Trecho:

Vamos tirar isso a limpo imediatamente: a chamada lei do Estado-nação, que foi aprovada pelo gabinete de Israel esta semana e causou um alvoroço internacional, não é o momento de decisão histórico que dizem ser.
Ele é, sim, a afirmação de uma realidade que está entrincheirada há um tempo muito longo.
Israel, em muitos aspectos, sempre foi mais judaico do que democrático. Mesmo sem uma lei como esta para codificá-los, os seus sistemas jurídico e legal já colocaram, muitas vezes, as necessidades da população judaica de Israel acima da adesão aos princípios democráticos. Cidadãos árabes e outros não-judeus de Israel têm sido sistematicamente discriminados por décadas quando se trata de acesso à educação, terra, infraestrutura, água e representação política.
Mesmo sem peças legislativas que soem como se tivessem sido desenterradas dos diários pessoais de Daniel François Malan (n.t. político sul-africano que implantou o Apartheid), Israel tem um sistema legal que permitiu a centenas de comunidades judaicas rejeitar os candidatos não-judeus para que nelas habitem, com base em “adequação social“.
Árabes israelenses não precisavam de novas razões para sentirem-se cidadãos de segunda classe, mesmo que o projeto de lei do Estado-nação atual torne essa situação praticamente oficial. Ele não é a ruína da democracia em Israel - esse navio já navega há muito tempo.
Isso não quer dizer que esta lei não seja ruim ou insignificante. É ruim porque codifica e institucionaliza os piores defeitos de Israel como nação. É ruim porque lança as bases para políticas e legislações mais discriminatórias contra os não-judeus. É ruim, porque no coração dela encontra-se um grande cinismo político, que favorece os eleitores nacionalistas antes das primárias do Likud e de uma eleição que está próxima.

Exercícios e tarefas:
[1] Por favor, reescreva em forma de lista, mantendo os fatos principais, o parágrafo do trecho sobre a lei do Estado-nação que começa com "Isso não quer dizer".
[2] Prossiga com o trecho sobre a lei do Estado-nação a partir da última frase apresentada.
A listagem não tem relação com o trecho.

Material apresentado:
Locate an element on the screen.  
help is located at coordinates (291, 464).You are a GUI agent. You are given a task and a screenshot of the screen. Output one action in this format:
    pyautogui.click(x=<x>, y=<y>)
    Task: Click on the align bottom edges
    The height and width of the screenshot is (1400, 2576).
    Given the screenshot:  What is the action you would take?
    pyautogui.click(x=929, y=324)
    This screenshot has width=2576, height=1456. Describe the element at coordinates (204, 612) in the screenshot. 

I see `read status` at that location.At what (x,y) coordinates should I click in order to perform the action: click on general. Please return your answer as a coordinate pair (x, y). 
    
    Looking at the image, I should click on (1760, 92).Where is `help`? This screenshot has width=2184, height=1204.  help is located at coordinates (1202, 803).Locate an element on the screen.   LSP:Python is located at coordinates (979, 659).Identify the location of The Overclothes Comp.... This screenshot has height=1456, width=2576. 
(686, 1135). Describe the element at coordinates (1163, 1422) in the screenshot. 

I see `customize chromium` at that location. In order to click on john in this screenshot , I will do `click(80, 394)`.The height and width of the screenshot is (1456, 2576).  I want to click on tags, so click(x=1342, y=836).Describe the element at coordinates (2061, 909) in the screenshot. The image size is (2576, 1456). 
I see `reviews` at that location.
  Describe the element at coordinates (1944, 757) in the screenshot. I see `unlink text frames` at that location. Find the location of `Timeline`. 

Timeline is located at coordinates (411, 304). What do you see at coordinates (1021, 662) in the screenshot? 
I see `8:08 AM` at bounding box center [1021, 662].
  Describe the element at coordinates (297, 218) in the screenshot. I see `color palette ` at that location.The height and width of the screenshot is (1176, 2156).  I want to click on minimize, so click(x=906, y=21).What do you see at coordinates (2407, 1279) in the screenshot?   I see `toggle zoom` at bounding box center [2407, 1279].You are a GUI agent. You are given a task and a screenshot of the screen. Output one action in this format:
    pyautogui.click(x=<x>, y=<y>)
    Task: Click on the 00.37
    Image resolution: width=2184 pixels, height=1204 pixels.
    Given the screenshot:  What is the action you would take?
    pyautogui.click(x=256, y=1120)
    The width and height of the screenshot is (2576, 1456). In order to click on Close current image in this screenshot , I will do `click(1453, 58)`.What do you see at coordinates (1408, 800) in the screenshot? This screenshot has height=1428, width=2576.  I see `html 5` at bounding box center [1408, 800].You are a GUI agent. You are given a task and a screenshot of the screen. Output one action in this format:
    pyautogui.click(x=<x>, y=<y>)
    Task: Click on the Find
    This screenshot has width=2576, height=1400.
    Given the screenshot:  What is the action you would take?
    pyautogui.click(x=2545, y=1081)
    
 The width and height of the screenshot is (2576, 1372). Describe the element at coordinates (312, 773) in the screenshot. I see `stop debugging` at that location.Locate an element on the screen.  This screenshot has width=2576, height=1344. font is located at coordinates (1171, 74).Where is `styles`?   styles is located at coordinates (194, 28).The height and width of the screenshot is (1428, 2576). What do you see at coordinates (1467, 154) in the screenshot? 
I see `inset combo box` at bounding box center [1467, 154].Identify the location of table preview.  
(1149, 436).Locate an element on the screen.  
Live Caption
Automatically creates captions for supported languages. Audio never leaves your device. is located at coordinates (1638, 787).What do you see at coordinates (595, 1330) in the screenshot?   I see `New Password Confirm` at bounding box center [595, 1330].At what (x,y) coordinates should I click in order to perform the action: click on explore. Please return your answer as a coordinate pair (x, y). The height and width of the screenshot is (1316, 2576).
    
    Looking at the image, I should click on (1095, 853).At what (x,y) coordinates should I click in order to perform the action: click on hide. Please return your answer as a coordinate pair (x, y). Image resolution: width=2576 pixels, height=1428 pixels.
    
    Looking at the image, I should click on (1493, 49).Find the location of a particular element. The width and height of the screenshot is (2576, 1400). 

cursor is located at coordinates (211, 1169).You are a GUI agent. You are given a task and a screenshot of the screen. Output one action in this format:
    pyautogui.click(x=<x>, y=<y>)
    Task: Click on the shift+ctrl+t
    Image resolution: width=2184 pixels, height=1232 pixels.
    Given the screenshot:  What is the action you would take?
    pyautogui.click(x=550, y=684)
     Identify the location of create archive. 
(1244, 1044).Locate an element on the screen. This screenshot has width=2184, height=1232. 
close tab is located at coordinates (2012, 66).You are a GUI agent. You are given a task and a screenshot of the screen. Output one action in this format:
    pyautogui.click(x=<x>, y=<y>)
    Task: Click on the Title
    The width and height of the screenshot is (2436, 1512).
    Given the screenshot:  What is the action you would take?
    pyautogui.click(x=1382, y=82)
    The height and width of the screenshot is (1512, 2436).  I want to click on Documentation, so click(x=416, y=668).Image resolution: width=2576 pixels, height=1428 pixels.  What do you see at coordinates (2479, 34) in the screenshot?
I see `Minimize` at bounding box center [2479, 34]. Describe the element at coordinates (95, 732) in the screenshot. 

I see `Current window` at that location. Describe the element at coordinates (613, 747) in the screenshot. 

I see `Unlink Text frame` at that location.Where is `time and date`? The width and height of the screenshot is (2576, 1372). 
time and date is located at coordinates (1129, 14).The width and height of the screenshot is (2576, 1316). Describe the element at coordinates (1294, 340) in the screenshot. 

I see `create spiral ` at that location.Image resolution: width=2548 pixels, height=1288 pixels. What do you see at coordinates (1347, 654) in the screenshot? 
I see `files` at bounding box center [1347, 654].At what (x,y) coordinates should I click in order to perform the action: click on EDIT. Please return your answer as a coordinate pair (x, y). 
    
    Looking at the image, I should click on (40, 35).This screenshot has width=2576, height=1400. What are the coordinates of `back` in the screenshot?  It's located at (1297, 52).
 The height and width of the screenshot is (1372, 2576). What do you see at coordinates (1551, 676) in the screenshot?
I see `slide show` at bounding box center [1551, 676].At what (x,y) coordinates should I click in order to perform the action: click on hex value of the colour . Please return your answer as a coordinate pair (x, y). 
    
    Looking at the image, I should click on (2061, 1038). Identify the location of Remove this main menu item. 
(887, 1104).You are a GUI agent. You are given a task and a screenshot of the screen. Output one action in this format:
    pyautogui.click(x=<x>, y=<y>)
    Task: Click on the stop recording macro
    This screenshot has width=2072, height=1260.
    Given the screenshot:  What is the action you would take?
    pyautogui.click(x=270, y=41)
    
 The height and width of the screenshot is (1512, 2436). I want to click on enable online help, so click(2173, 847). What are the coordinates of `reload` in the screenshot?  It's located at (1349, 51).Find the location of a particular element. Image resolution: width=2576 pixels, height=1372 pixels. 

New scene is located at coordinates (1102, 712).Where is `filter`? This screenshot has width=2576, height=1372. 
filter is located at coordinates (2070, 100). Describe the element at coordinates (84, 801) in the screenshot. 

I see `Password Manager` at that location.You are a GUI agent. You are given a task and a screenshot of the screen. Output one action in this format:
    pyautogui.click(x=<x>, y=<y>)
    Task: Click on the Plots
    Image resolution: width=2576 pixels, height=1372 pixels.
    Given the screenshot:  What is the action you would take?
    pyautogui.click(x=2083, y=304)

Respostas das tarefas:
[1]
- A lei é ruim e tem importância.
- Codifica e institucionaliza os piores defeitos de Israel como nação.
- Lança as bases para políticas e legislações mais discriminatórias contra os não-judeus.
- Tem no centro um grande cinismo político, que favorece os eleitores nacionalistas antes das primárias do Likud e de uma eleição próxima.

[2]
Eu sinto falta dos racistas do passado, disse o CK do Balad (n.t. partido árabe da Knesset) Jamal Zahalka durante um debate na Knesset em 2008. Pelo menos eles não eram oportunistas que buscavam populismo barato. Essa semana Zahalka foi retirado à força do pódio do Knesset pelo vice-presidente do Parlamento, Moshe Feiglin, depois de chamar este de “fascista”. Qualquer ato assim, contra os muitos CK judeus - os quais têm chamado os CK árabes e esquerdistas de “traidores“, “amantes de terroristas” e termos piores ao longo dos últimos anos - é impensável, obviamente.
Então não, o novo projeto de lei do Estado-nação não é o apocalipse. Israel tem sido um Estado judaico, com o passatempo de ser democrático, por muito tempo. Na verdade, isso deveria ser esperado por qualquer um que não fechasse os olhos para o comportamento de Israel nas últimas décadas.
Mas há males que vêm para o bem: o projeto de lei é tão flagrante, tão claro, que força mesmo os defensores mais árduos e cegos de Israel a abrirem os olhos.
Em outras palavras: bem vindos, judeus da diáspora, à Israel que vocês têm evitado. Por muito tempo, vocês têm defendido um Israel imaginário. O real se assemelha muito com o descrito no novo projeto de lei do Estado-nação.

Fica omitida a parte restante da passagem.